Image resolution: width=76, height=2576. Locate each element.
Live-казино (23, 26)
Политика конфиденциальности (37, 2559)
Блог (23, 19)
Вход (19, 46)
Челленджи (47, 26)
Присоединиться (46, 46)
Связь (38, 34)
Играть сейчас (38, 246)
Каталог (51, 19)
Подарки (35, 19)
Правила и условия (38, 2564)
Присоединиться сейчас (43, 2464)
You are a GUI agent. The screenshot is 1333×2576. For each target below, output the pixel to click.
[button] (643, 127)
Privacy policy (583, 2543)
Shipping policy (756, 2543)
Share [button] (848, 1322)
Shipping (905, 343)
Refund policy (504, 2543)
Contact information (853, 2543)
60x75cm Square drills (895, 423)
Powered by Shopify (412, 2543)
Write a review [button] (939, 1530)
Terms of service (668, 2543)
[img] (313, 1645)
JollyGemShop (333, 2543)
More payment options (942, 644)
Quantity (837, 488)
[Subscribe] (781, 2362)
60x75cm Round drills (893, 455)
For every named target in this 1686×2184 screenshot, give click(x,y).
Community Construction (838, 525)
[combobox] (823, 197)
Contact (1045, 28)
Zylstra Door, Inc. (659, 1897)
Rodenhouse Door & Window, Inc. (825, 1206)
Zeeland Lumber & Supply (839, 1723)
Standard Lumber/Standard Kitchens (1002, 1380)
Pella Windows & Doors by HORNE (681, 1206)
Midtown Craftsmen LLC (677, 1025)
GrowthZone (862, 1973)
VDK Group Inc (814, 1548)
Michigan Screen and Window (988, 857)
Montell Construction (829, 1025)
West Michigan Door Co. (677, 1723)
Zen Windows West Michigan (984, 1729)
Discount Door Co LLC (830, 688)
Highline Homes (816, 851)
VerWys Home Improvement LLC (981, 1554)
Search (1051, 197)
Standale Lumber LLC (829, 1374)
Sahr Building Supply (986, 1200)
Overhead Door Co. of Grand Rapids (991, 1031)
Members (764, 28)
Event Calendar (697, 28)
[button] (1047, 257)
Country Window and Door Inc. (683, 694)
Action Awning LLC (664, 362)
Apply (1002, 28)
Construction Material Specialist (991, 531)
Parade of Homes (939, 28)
§ §
ABOUT THIS TASK: Starting from the records above, filter out all lines except those containing the word "drills".

ANSWER BOX:
60x75cm Square drills (895, 423)
60x75cm Round drills (893, 455)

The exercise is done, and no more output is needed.